Мы смеялись, всхлипывали и не могли оторваться друг от друга.
— Игнаша, милый, ты не знаешь, что я пережил!.. Ведь мне сообщили, что ты погиб… И вдруг — твоя телеграмма…
— Ох, все было, Коленька… Чего только не было!.. И горел, и камнем летел вниз, и от немца удирал, и слепой по лесам и полям рыскал… И вот живу…

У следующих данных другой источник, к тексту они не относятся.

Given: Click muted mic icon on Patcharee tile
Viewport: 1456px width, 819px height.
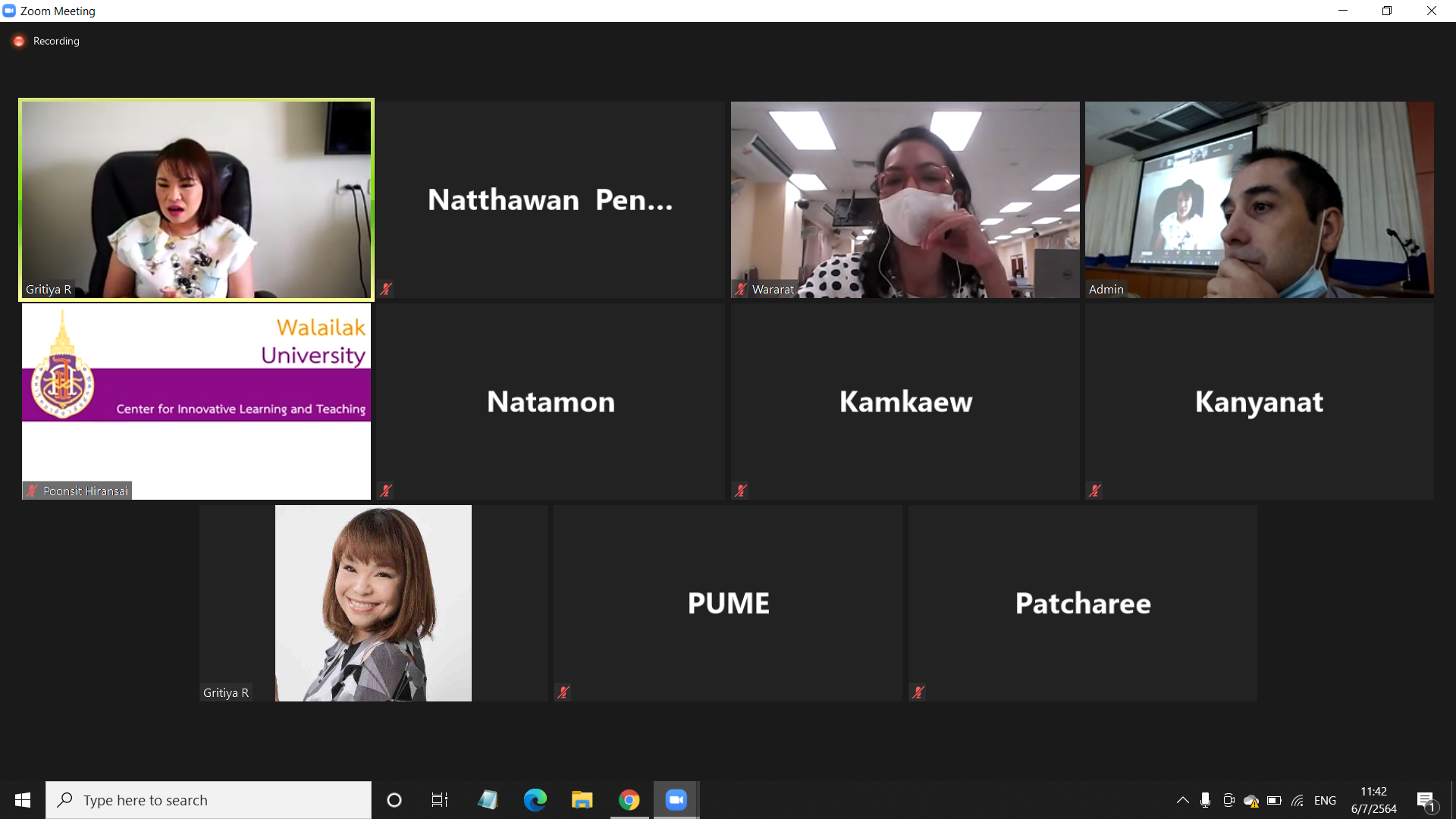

— Ну, как же, Игнаша! С глазами-то как же? Неужели навсегда?
— Ничего, ничего, Коленька!.. Как-нибудь выберусь… Я от немцев удрал, от огня отбился, в лесу не замерз… а уж слепым-то не останусь… Нет, Коля, нет… Но… но пока… пока — тьма…
Сестра погладила по русым кудрям Игнашу и с воркующей нежностью в голосе сказала:
— Нет, вы обязательно… непременно будете видеть… Доктор убежден, что зрение скоро восстановится… Это — временно…
Ее хорошие глаза, темные от слез, ободряюще улыбались. Губы у нее вспухли от волнения, как у девочки. Она опять погладила волосы Игнаши и той же ласковой рукой провела по моему плечу. Потом оставила нас и склонилась над соседней кроватью.
— Но как же это получилось, Игнаша? Может быть, тебе нельзя говорить? Тогда не надо…
— Нет, почему же? Я ведь сейчас здоров, Коля… Только вот еще немного кровоточат ноги… пальцы отморозил…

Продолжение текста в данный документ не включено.